Everything in the records is to be written out exactly, except the pictures.

- - - -

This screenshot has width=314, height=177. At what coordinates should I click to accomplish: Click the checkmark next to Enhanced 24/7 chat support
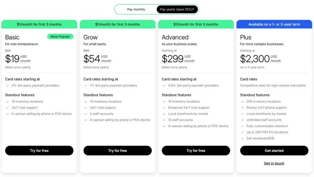tap(164, 108)
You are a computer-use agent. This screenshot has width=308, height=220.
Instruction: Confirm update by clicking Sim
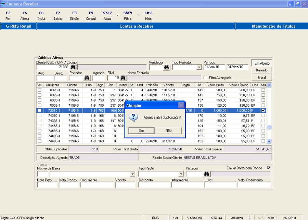point(141,130)
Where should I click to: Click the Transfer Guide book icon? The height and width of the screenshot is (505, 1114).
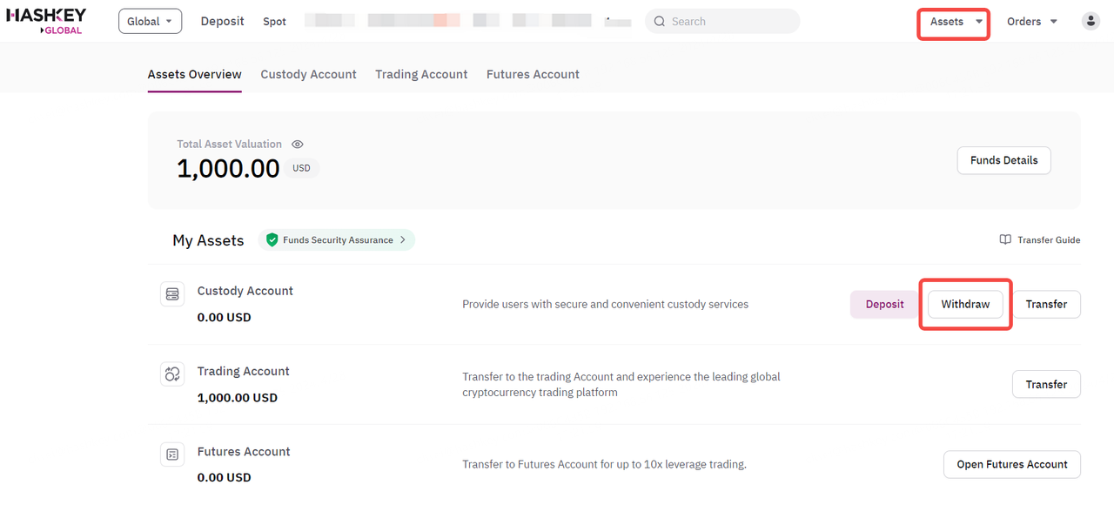1005,240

- - - -

- Written response:
This screenshot has width=314, height=177. At what coordinates should I click to accomplish: Click the checkmark next to Enhanced 24/7 chat support
tap(164, 108)
You are a computer-use agent. This screenshot has width=308, height=220.
Instruction: Confirm update by clicking Sim
point(141,130)
Where should I click to: Click the Transfer Guide book icon? The height and width of the screenshot is (505, 1114).
1005,240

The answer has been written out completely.